Monoclonal antibodies are man-made proteins that are carefully engineered to attach to specific defects in cancer cells. Monoclonal antibodies mimic the antibodies your body naturally produces as part of your immune system's response to germs, vaccines and other invaders so they can be used to help the patient’s immune system reach and destroy cancer cells. There are several that can be used to treat CLL. Rituximab (Rituxan®) is a monoclonal antibody that is most often given along with chemotherapy, either as part of the initial treatment or as part of a second-line treatment, but sometimes by itself. Campath® (Alemtuzumab) is a monoclonal antibody mainly used for patients who are no longer responding to treatment.
Arzerra® (Ofatumumab) can be used for patients with CLL who are no longer responding to other treatments such as chemotherapy or alemtuzumab.
Younger patients may consider an allogeneic or autologous bone marrow transplant.
Chronic leukemia can rarely be cured, but the treatments can help control the disease. If you have CLL, you may not need to be treated until you have symptoms. But CML will usually be treated right away.

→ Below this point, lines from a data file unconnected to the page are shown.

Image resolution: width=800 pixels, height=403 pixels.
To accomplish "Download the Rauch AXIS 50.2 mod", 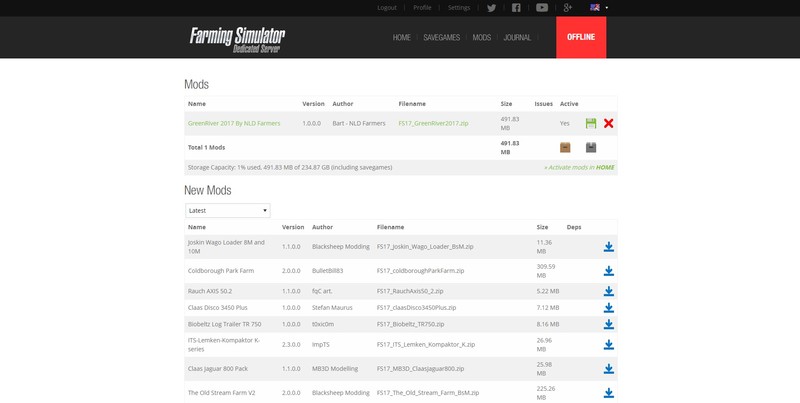I will [608, 291].
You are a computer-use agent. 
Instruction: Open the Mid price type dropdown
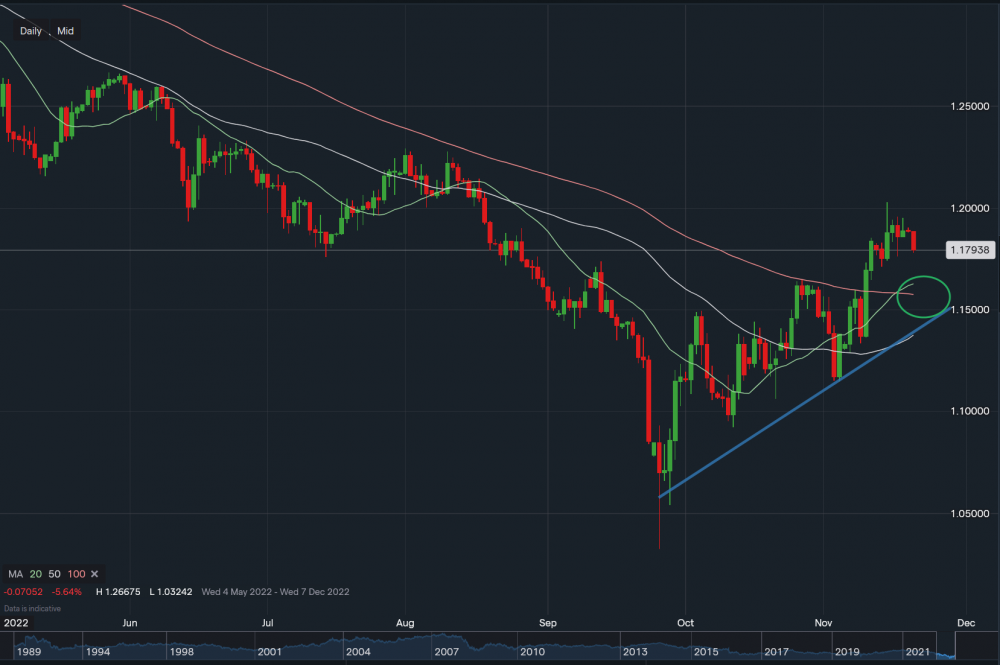point(65,31)
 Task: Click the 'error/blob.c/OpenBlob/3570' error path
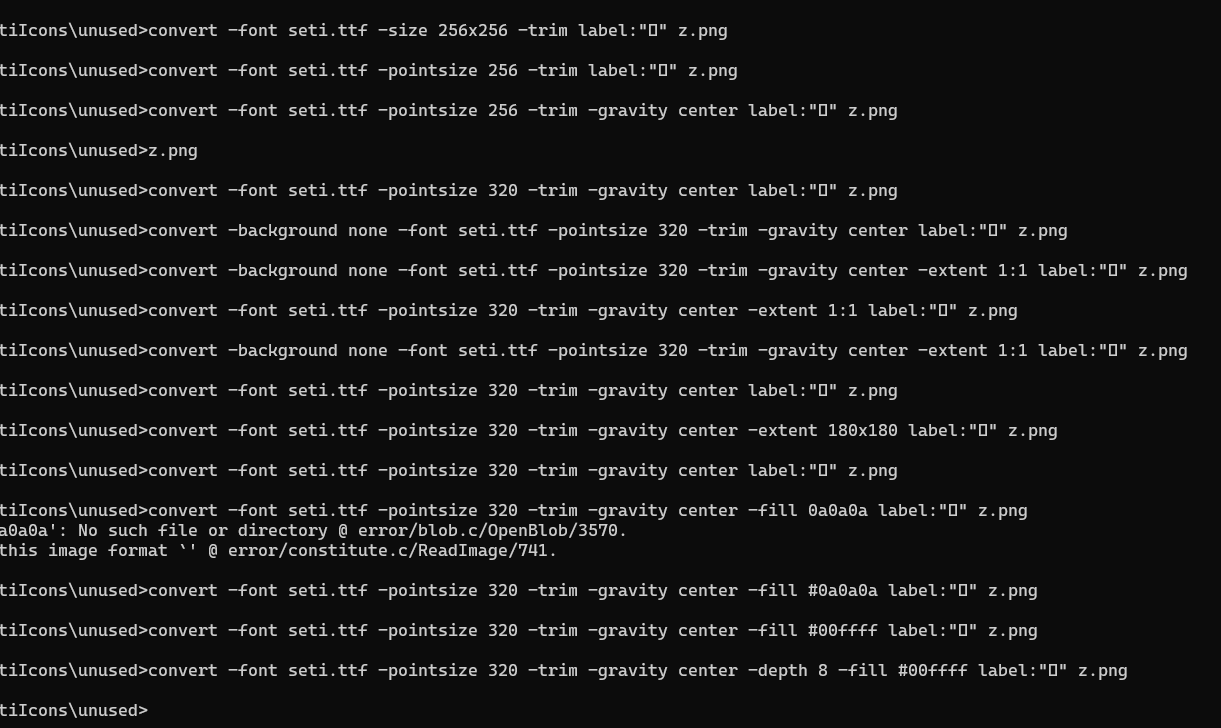(492, 530)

Radiation therapy uses high dose x-rays to destroy cancer cells and shrink swollen lymph nodes or an enlarged spleen. It may also be used before getting a stem cell transplant.
Sometimes there are very high numbers of leukemia cells in the blood that cause a problem with normal circulation. Leukopharesis, which is a process that removes white blood cells, can be used to lower the blood counts very rapidly, which may help until the chemotherapy has a chance to work.
Patients with Hairy cell leukemia are treated once symptoms appear. They may be followed every few months for progression to see if their blood counts decrease, or they get recurrent infections or an enlarged spleen or lymph nodes. At that time treatment would be with either cladribine (2-CdA) or pentostatin. Up to 80-90% of patients respond to those drugs, and the response can last more than 5 years. If the HCL recurs then many will respond to a second line treatment. Rituximab can also be used. HCL is a fairly rare disease.
Stem cell transplants can help rebuild the supply of normal blood cells and boost your immune system. Before getting a transplant, radiation or chemotherapy may be given to destroy cells in your bone marrow and make room for the new stem cells. Or it can be given to weaken your immune system so the new stem cells can grow.
Clinical trials may be an option for some people. Clinical trials are research projects that test new medicines and treatments. Many people with leukemia take part in clinical trials.